**SELECTED PASSAGE:**
________

The intersectional approach to social action is becoming more and more practiced. Seeing how we all have various privileges and disadvantages that shape our lives, we also need to acknowledge how these connect in varying ways. To take a specific issue and see it as just that issue alone ignores how it relates to any other intersecting issue. In many ways this has allowed social movements to move beyond their initial roots, and work together to create a world better for all affected by disadvantage.
In Amanda Teuscher's article for The American Prospect, she looks at the intersections in the Black Lives Matter movement. Black Lives Matter began as a way to combat racist violence; beginning with the murder of Trayvon Martin, and taking off with the murder of Michael Brown a year ago. While still rooted in ending systematic, undisciplined violence, it is also embracing economic justice, feminism, immigration, LGBT rights, and other issues that affect people of color everywhere. To tackle these issues along with police violence will lift up the lives of people everywhere.
We have seen this in Rochester. The organization B.L.A.C.K works to educate the community on racial issues and justice, as well as provide tutoring, youth fitness camps, and the promotion of black owned businesses. Their big rally right after Thanksgiving addressed economic injustice and school-to-prison. Our local Fight for 15 also takes an intersectional approach as different groups come to represent themselves at rallies and marches, and works to promote not just a living wage, but a comfortable, safe work environment for all.
Where else do you see different causes and groups working together in Rochester?
(Photo from our rally to protest racist firings at local McDonald's restaurants.)
It would be tempting to say the timing was surreal, if it didn’t happen so often.
Less than an hour after the close of last weekend’s conference of Black Lives Matter activists, attendees were pepper-sprayed by a Cleveland transit police officer while they were protesting the arrest of a 14-year-old boy.

________

**DATA BLOCK:**

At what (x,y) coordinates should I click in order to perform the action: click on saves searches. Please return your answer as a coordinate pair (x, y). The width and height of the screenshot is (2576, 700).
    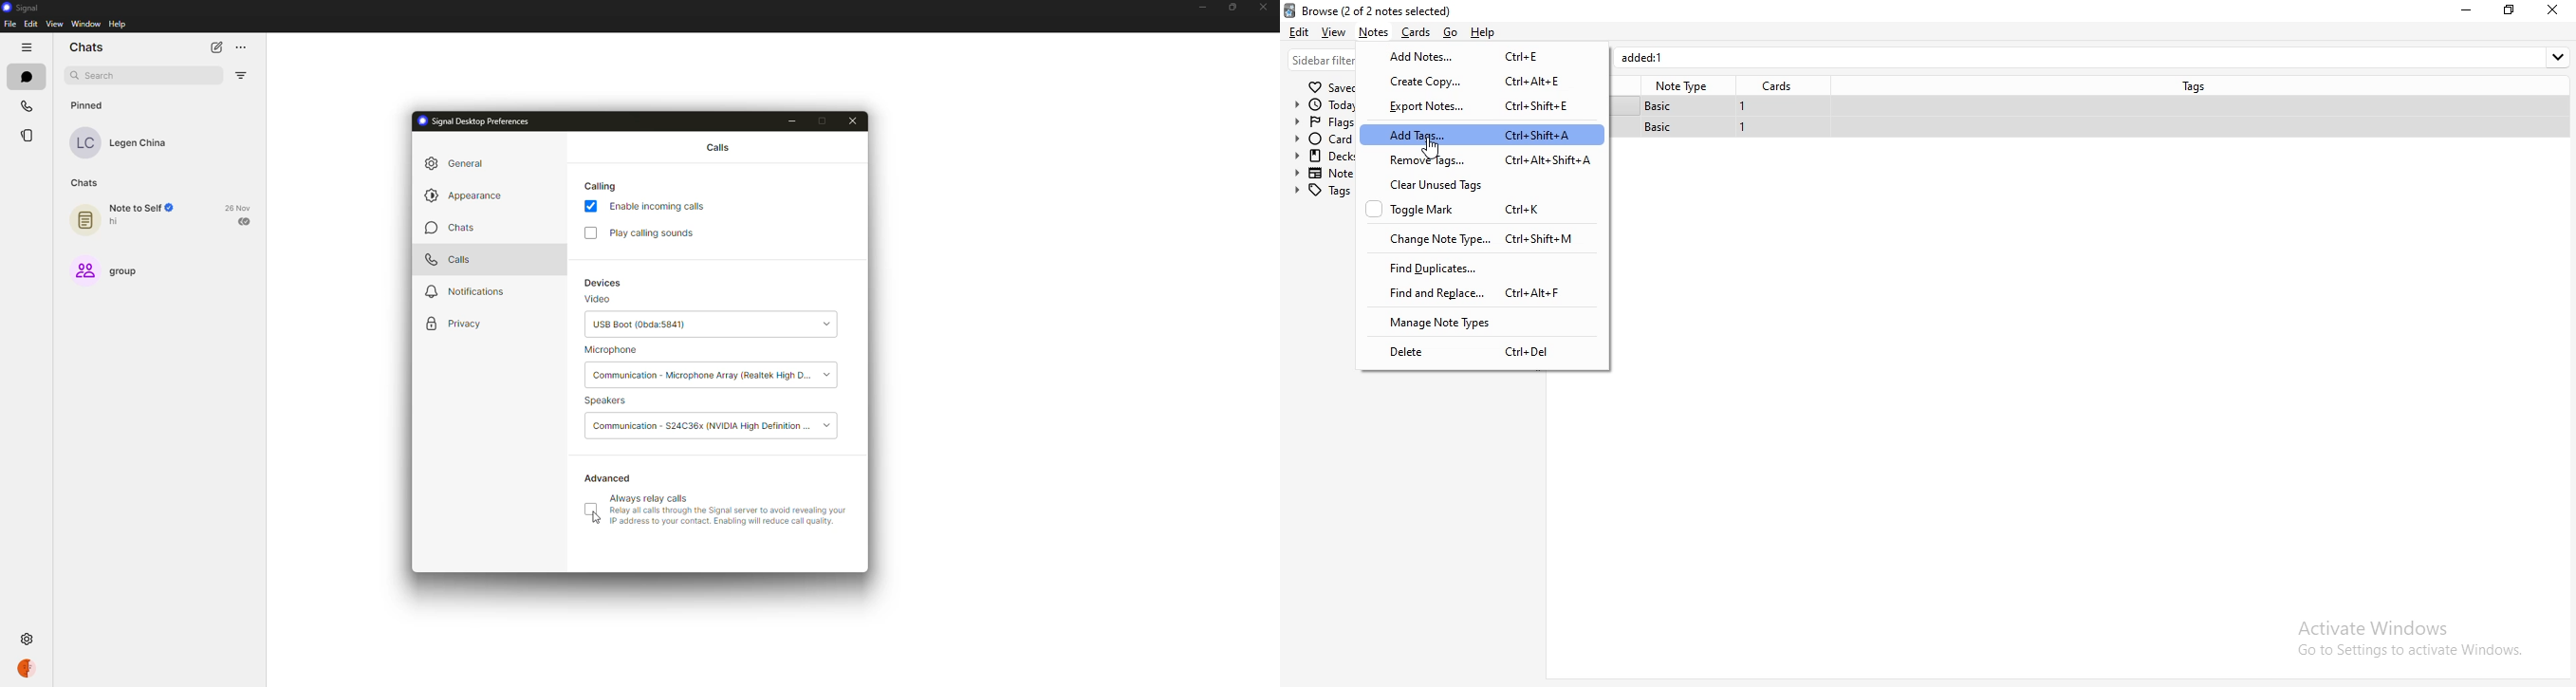
    Looking at the image, I should click on (1339, 84).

________

**WHAT NEEDS TO BE DONE:** According to the piece on intersectional activism, what issues did the B.L.A.C.K rally right after Thanksgiving address? Rely only on the piece on intersectional activism, not on the data.

**RESPONSE FOR THIS EXERCISE:** Economic injustice and school-to-prison.